- Brassica oleracea acephala
- Year Round (Peak: Fall - Winter - early Spring)
- Brassinin, Indole-3-carbinol, Quercetin, Lutein, Sinigrin, Sulphorane, Kaempferol
Natural Antiangiogenic Molecules:
Collard greens are a form of kale, and part of the cruciferous family of vegetables such as cabbage and its many relatives (bok choy, kale, brussels sprouts, broccoli, cauliflower). Collard green has broad, open leaves, and along with kale, are often considered one of the most ancient members of the cabbage family.
Collard greens originated in Eurasia. It was introduced into the U.S. through the slave trade, likely form Africa or Haiti. Collard greens are popular in cuisine of the southern U.S., as well as in parts of the Mediterranean, Africa, Asia, and Latin America.
The name collard comes from the word "colewort", meaning cabbage plant.
Collard greens are a cool-season crop because of its resistance to frost. In fact, it is commonly acknowledged that collard green's flavor improves after the first frost.
Collard greens are often used interchangeably with and confused with kale. Although both share the same botanical name and are in the group acephala (which means “without a head” in Latin), collard greens are lighter green in color, have broad, smoother textured leaves, are thinner, milder in flavor, and are more heat tolerant. Collard greens have a smoky note in taste.
Common ways of cooking collard greens include slow braising and pan-steaming, seasoning with smoked and salted meats, and used as an accompaniment with fish or meat dishes. Collard greens are ubiquitous in Kashmir cuisine. Collard greens are also traditionally eaten on New Year's Day for prosperity, as the leaves resemble folding money.

— Raw data —
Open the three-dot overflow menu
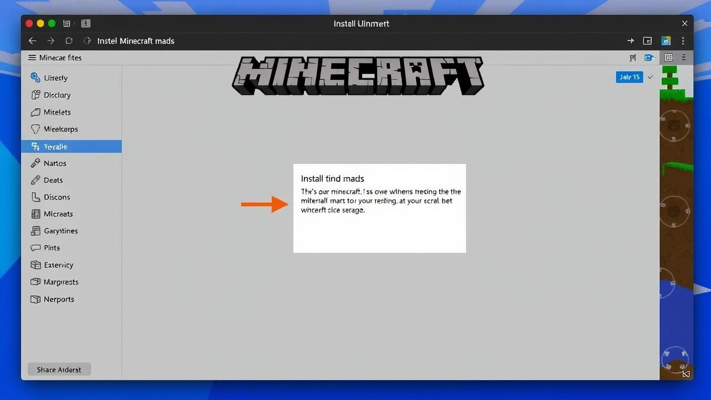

— Instructions for the task —
Reproduce the portion of the collard greens text starting with "Collard greens originated" and going on through "note in taste.".

— Your response —
Collard greens originated in Eurasia. It was introduced into the U.S. through the slave trade, likely form Africa or Haiti. Collard greens are popular in cuisine of the southern U.S., as well as in parts of the Mediterranean, Africa, Asia, and Latin America.
The name collard comes from the word "colewort", meaning cabbage plant.
Collard greens are a cool-season crop because of its resistance to frost. In fact, it is commonly acknowledged that collard green's flavor improves after the first frost.
Collard greens are often used interchangeably with and confused with kale. Although both share the same botanical name and are in the group acephala (which means “without a head” in Latin), collard greens are lighter green in color, have broad, smoother textured leaves, are thinner, milder in flavor, and are more heat tolerant. Collard greens have a smoky note in taste.